QUI VEUT QUITTER LA ZONE EURO ?


Personne, bien sûr, répond Jose Luis Zapatero : « Personne n’a l’intention de quitter la zone euro. C’est un club fort auquel il vaut mieux appartenir qu’en être à l’écart » (Figeco, 29 janvier). Le Premier Ministre espagnol est bien placé pour se porter garant de son ami grec Georges Papandreou : ils dirigent tous deux un pays dont l’endettement conduit au « déclassement » sur les marchés financiers internationaux. Jean Claude Trichet, président de la BCE, remarque que s’il y a des différences au sein de l’Euroland, les déficits budgétaires y sont autour de 6 ou 7% du PIB, alors qu’Américains et Japonais dépassent les 10% (mais la France est à 8%).

Cet optimisme tranche avec deux chiffres, naturellement liés : d’une part celui du taux exigé des Grecs pour les derniers emprunts qu’ils ont souscrits : autour de 7% (le taux auquel empruntent les Allemands est autour de 3%), d’autre part celui du change contre le dollar, qui est passé en dessous de 1,40 (un euro = 1,40 dollars) alors qu’il était supérieur à 1,50% en décembre 2009, la monnaie européenne s’est ainsi dépréciée de 8% en un mois.

La situation de la Grèce n’est pas près de s’arranger, mais les finances publiques de l’Irlande, l’Espagne et le Portugal sont aussi en mauvaise posture.
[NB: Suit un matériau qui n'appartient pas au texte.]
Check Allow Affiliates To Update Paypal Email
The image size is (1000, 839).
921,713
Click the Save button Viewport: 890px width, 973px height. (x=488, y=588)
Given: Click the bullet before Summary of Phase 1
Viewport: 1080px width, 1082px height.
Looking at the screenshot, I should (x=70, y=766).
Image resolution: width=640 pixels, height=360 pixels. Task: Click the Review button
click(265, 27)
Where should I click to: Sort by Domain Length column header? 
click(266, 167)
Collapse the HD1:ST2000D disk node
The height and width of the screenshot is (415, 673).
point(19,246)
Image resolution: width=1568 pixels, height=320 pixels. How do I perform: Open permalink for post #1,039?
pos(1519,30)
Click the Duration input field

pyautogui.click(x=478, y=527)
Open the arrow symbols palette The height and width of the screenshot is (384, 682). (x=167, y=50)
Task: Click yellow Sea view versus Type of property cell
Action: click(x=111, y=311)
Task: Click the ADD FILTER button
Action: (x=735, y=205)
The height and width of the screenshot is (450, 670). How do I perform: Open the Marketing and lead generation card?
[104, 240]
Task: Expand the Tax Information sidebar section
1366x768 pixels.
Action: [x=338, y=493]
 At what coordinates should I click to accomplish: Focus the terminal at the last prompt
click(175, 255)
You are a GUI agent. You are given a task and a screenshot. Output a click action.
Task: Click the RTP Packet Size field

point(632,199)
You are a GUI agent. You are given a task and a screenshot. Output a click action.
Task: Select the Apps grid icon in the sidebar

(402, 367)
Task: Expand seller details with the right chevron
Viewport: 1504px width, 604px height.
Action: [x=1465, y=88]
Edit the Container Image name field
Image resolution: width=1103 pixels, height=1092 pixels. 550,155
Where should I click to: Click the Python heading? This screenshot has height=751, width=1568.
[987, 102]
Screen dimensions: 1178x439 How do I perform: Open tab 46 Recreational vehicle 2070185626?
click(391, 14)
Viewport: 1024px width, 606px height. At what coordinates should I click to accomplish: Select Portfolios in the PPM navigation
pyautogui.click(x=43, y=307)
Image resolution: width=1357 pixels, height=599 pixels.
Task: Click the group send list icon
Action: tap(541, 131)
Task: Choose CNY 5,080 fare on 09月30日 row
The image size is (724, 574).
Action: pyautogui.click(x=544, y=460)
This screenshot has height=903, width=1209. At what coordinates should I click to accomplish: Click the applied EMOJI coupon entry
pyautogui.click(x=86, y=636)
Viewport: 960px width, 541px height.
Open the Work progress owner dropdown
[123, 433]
Pourquoi leurs partenaires de l’Euroland ne mettraient-ils pas la main à la poche pour apporter des fonds à des taux plus avantageux ? « Ce dont nous avons besoin c’est de renforcer considérablement la coordination au sein de l’eurogroupe », dit Zapatero, tandis que Papandreou évoque des « euro-obligations ». En fait, les statuts de la BCE ne laissent aucune marge de manœuvre. Sollicitées, les fourmis de l’Euroland veulent imposer des mesures drastiques aux cigales. José Manuel Barroso a dénoncé « une combinaison de dérapage budgétaire et de statistiques trompeuses » (Figeco, 3 février).Voilà pourquoi les Grecs sont ouverts aux propositions que leur fait la Chine, dont le fonds souverain est assez important pour intervenir à n’importe quel moment. Mais ce serait une autre façon d’entraîner la sortie des Grecs de l’Euroland, en attendant que d’autres les imitent.

La différence entre l’euro et l’écu est en effet la disparition des monnaies nationales, donc l’impossibilité de décrocher les unes par rapport aux autres, en révisant les « grilles monétaires » comme on le faisait (illégalement !) dans le précédent système monétaire européen. L’Euro ne peut fonctionner que si tous les Etats membres ont la même politique budgétaire et monétaire, et c’est loin d’être le cas aujourd’hui puisque plus de la moitié des pays ne respectent ni la règle des 3% de déficit ni celle des 60% de la dette. L’Euro sans le pacte de stabilisation court à sa perte.